## Exercise prompt
Could you set down, word for word, the lines of the material below, starting at the line that contains "You are a GUI" and ending at the line that contains "Viewport: 923px width, 648px height."?

## Dataset
....................
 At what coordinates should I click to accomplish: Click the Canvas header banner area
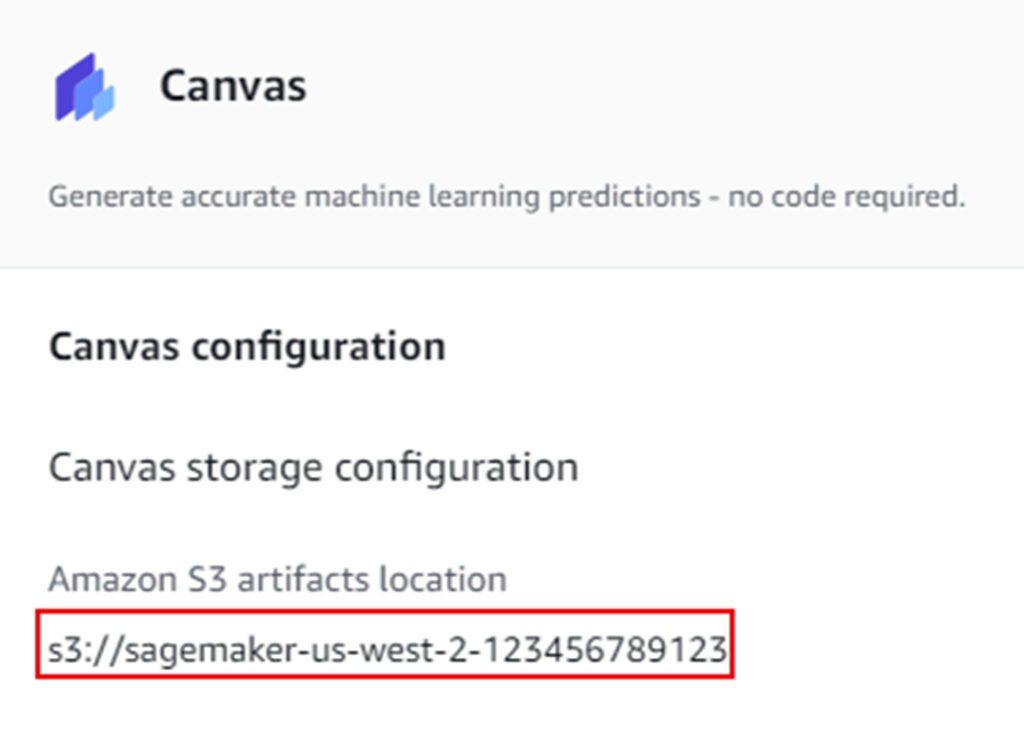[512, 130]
....................
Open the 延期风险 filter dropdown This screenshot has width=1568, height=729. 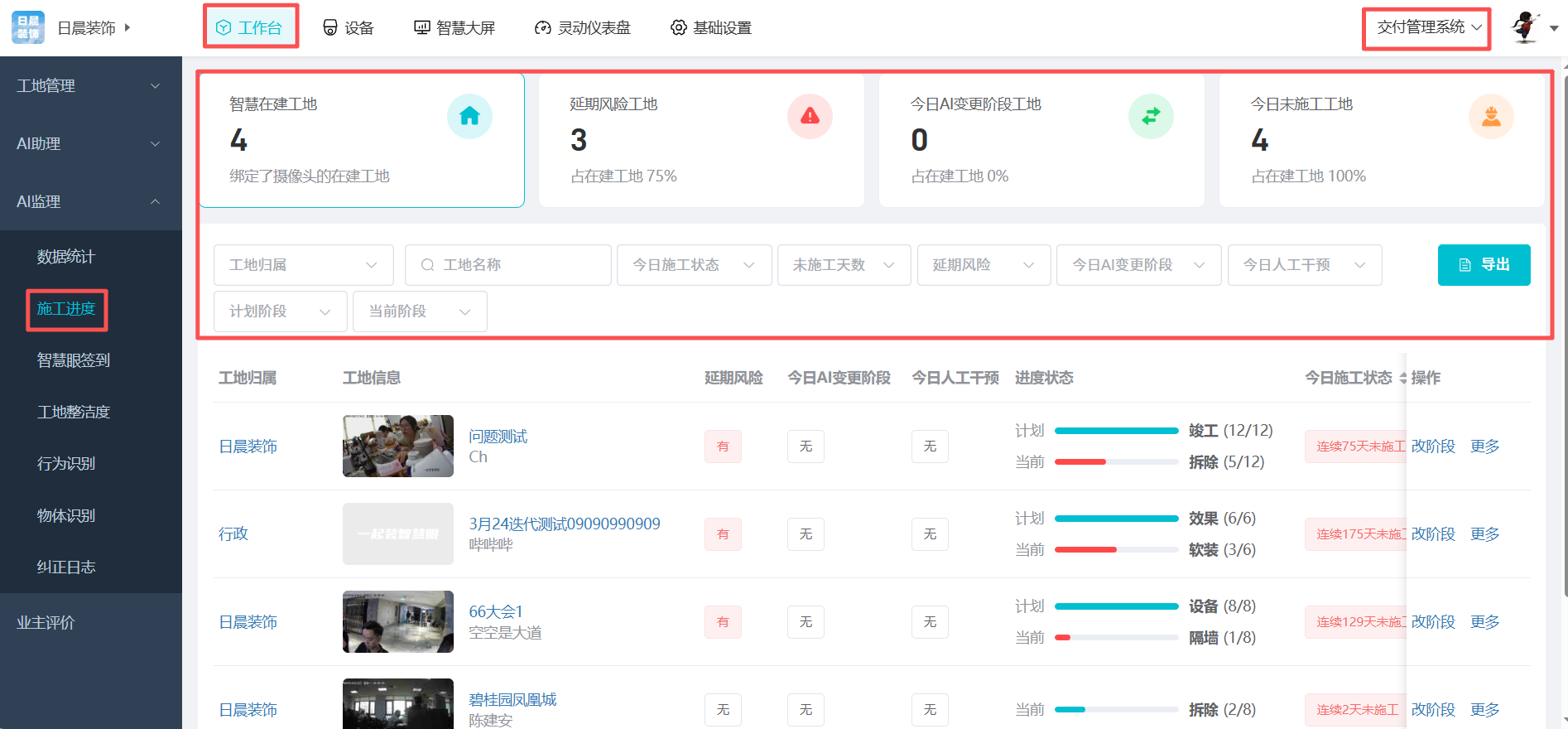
....................
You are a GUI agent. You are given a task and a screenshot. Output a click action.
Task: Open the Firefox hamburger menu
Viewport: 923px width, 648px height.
....................
## Output for this exercise
You are a GUI agent. You are given a task and a screenshot. Output a click action.
Task: Open the Firefox hamburger menu
Viewport: 923px width, 648px height.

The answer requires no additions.